In Streetcar, New Orleans is represented primarily by its people. In the beginning of the play itself, the audience is treated to what many would call a distasteful conversation between “Negro Woman” and “Eunice”.

Negro Woman ( to Eunice) : … She says St Barnabus would send out his dog to lick her (…)

The use of sexual innuendo coupled together with Williams’ vivid description of the scene as having a “raffish charm” introduces the motif of sexuality, although brief. This is later elaborated in the scene with the appearance of Stanley, and the double entendre of the meat he tosses to Stella.

Stanley: Catch!

Stella: What?

Stanley: Meat!

Coloured Woman: What was that package he th’ew at ‘er? (she rises from steps, laughing louder)

Eunice: You hush, now!

Negro Woman: Catch what!


In this interaction, we glean the crude and sexually overt characteristics of the people of New Orleans. Yet, it isn’t the only thing we learn. In this short glance, especially between Stella and Stanley, we are also privy to the patriarchal nature of their society. Here, we see the husband, traditionally the provider of the family, hauling meat to his wife who finds this display of power exhilarating from her characterisation of “laugh(ing) breathlessly”. Blanche even makes a reference alluding to this behaviour further into the play, narrating him as “bearing the raw meat home from the kill in the jungle”. Certainly, she isn’t that far from the truth.

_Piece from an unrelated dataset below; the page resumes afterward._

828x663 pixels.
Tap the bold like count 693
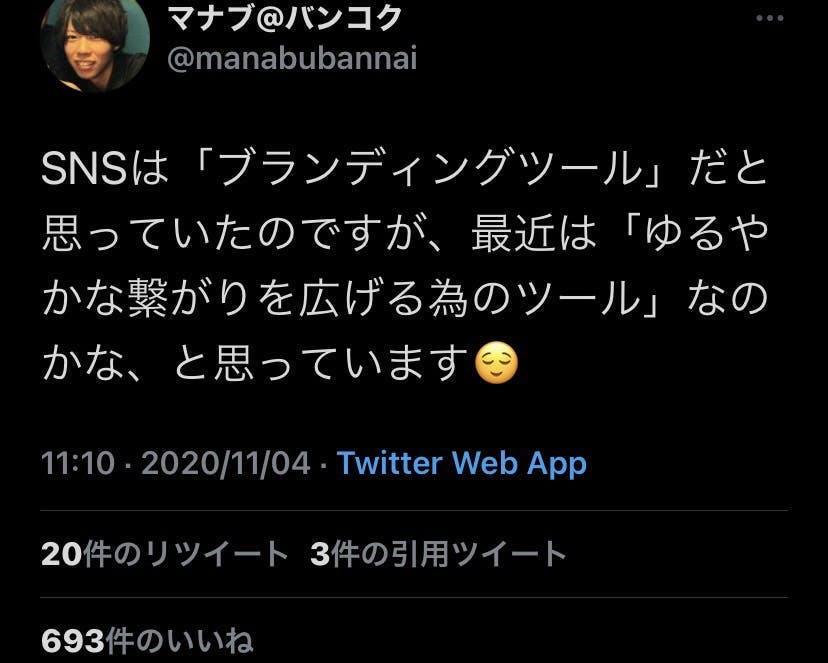(73, 642)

Stella: (calling after him) Stanley! Where are you going?

Stanley: Bowling!

Stella: Can I come watch?

Notice here the use of the passive verb “watch”. Not only does Stella have to ask permission from Stanley, she is depicted here to not have any interest in the sport itself which is shared between only Stanley and his male friends. Bowling will make an appearance in the play once more, with Stella excluded once again to depict the exclusive male hierarchy.

At the same time, there is also a conversation between a sailor and a vendor. The multiple interactions taking stage reflects Williams vision of New Orleans, where “voices of people on the street can be heard overlapping”. With the use of dialogue and sounds, Williams paints the picture of New Orleans being a bustling society where everyone is engaged and full of life. This presents a certain allure and modernity ( “a cosmopolitan city”) and ties together the expressive and noisy New Orleans.

Within the opening scene of the play, we are treated to the presentation of the society in focus, with very little mention of Blanche in the beginning. Williams does this so that we fully understand the premise of the play and Blanche’s arrival, therefore, brings along a visual shock. But this, we shall look into another day.

While the two societies have been introduced and talked about in considerable length, we need to also look at the different individuals that Williams crafts for the play, and what they bring to the overall understanding of the theme of the individual and society. For now, however, we shall take a break and delve deeper into part 2 next week.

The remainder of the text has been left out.